Пожилой человек по утрам не занимался физкультурой, у него быстро затекли руки. Но опустить боялся. А Жижичкин скоренько выгребал из ящичка наличные деньги, ревизовал карманы утильщика. Потом разрешил опустить руки и снял с левой часы.
— Теперь, папаша, снимай кольцо, — сказал Глотов, играя пистолетом, — золото нынче в цене, и я не могу тебе его оставить.
— Это же обручальное, ребята, — взмолился тот.
— Понимаю, — сказал Глотов, — но ты все же побыстрей действуй. Будут идти люди, мы за тебя утиль принимать не будем — тебя самого сдадим в макулатуру.
От страха палец у старика вспотел, но он, хоть и с трудом, вывинтил палец, оторвал приросшее за десятки лет кольцо и подал его, унимая лязг зубов, на добрую половину желтевших золотом. Жижичкин пошутил:
— Ничего, папаша, не трясись. Зубки оставим. В залог. Мы не дантисты. Да и клещей не прихватили.
Грабители ушли, а утильщик долго еще стоял в глубоком раздумье: кричать, звать на помощь? Но он воздержался от заявления о случившемся в милицию. В этом ограблении потом сами обвиняемые признались. Оказывается, старым утильщиком уже интересовались работники ОБХСС, и тонкая ниточка предположений привела их к другому клубку, который они недолго разматывали. И узнай Глотов и Жижичкин, сколько денег, золота, бриллиантов и других ценностей изъяли при обысках на квартире и двух дачах у их потерпевшего, сильно бы затосковали.
Смочив слюной глаза и приняв скорбный вид, Жижичкин встал у дверей загса и стал предлагать всем входившим и выходившим обручальное кольцо. Говорил, что осталось от внезапно скончавшейся невесты. Сочувствующий быстро нашелся и купил, правда, заплатил за кольцо вдвое меньше розничной цены.
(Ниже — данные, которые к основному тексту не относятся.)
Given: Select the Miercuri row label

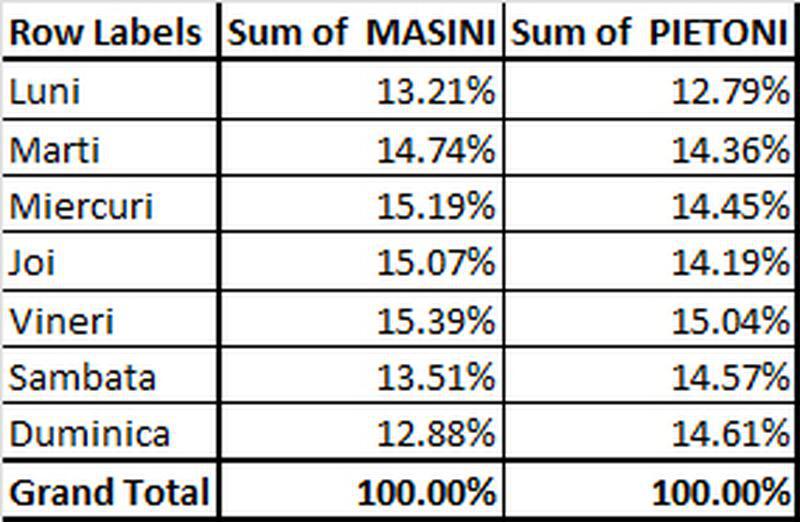Looking at the screenshot, I should (x=110, y=205).
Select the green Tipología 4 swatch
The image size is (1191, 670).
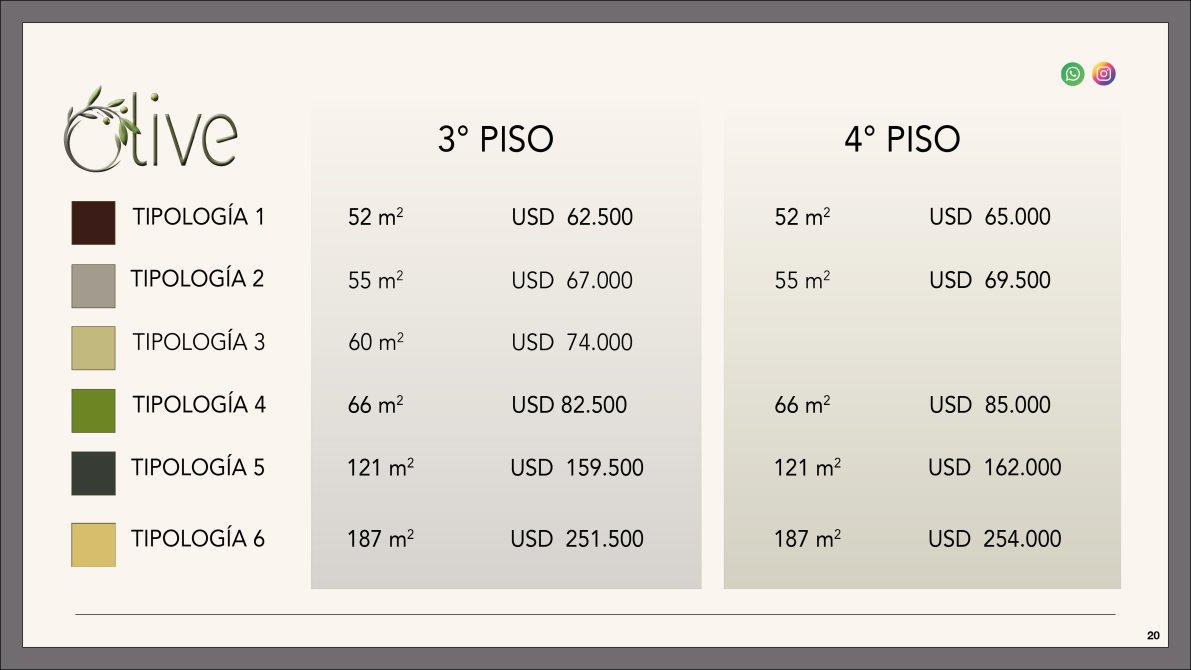click(x=93, y=411)
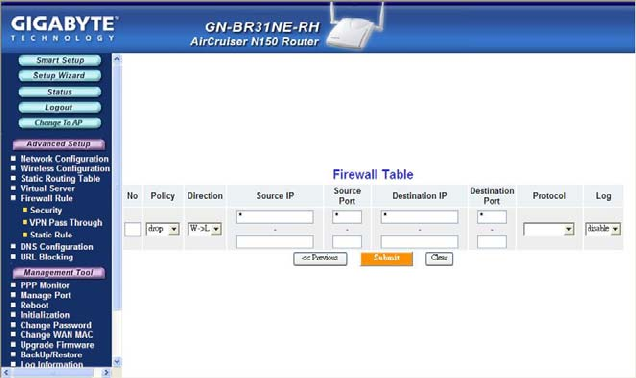
Task: Open Setup Wizard menu item
Action: coord(60,76)
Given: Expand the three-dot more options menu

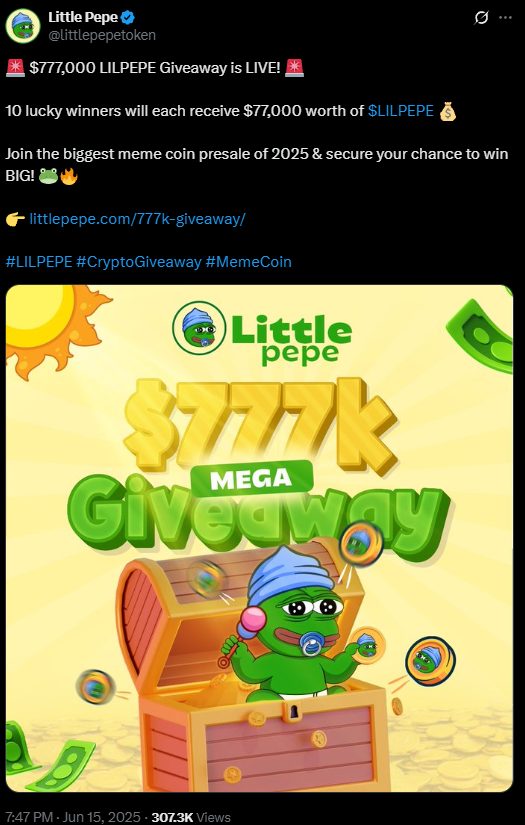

Вечером, пропивая вырученные деньги, Глотов спросил Жижичкина:
— Ты что же, змей, делаешь? Зачем, когда на деле были, грозил старичку палец отрезать, если кольцо не снимется, да еще зубы вырвать. С тобой нельзя дело иметь, Слава. Ты — садист! — И Глотов сплюнул на пол в сторону Жижичкина. — Ты со мной пошел за бабками, а не фокусы вертеть. Зачем дразнить? Засыпемся, так такой, как этот дед, с костями съест, сжует.
— А засыпемся, Митюша, тогда какая разница, кто нас съест и как?
— Для тебя нет, а для меня есть. И вообще, я этого не признаю! Бери у людей, воруй, вломи кому, если придется, но зачем же травить…
— Да я, Витя, сам всю жизнь затравленным хожу. Я почему, думаешь, к тебе прилепился? Эх, да что тебе объяснять!..
— Что же, объясни, коли начал. Почему же ты ко мне прилепился? Скорей всего из-за бабок.